**Material to process:**
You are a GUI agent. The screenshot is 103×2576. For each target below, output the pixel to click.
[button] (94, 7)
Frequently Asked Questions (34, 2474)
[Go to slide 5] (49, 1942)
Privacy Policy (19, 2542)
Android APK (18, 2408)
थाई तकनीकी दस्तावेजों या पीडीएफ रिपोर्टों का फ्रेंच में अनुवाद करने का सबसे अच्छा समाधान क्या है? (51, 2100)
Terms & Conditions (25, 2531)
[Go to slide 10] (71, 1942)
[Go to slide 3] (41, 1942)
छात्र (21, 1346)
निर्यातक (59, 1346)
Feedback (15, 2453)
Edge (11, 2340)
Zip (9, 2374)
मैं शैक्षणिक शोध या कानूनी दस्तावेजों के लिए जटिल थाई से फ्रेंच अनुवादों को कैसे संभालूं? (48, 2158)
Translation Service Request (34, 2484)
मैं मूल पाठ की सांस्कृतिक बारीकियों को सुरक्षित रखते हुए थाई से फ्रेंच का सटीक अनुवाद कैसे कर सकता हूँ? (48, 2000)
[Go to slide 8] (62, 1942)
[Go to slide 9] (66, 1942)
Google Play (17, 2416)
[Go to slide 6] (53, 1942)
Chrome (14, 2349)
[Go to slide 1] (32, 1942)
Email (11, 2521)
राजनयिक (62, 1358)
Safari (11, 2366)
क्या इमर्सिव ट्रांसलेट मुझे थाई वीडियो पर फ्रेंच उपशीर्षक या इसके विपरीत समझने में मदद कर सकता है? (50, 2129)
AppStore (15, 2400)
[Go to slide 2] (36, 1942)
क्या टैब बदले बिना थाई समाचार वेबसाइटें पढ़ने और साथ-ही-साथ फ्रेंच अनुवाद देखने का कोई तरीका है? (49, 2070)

* * *

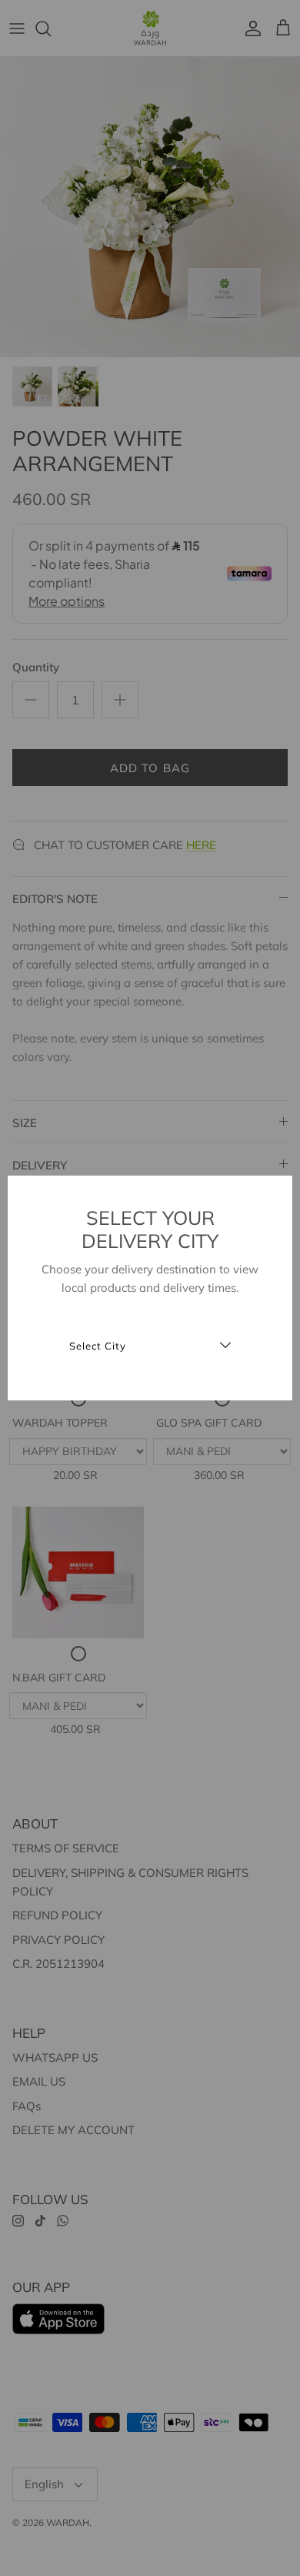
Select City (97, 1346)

**What to produce:**
Go through the data and return each line where the word "slide" appears.

**Solution to this problem:**
[Go to slide 5] (49, 1942)
[Go to slide 10] (71, 1942)
[Go to slide 3] (41, 1942)
[Go to slide 8] (62, 1942)
[Go to slide 9] (66, 1942)
[Go to slide 6] (53, 1942)
[Go to slide 1] (32, 1942)
[Go to slide 2] (36, 1942)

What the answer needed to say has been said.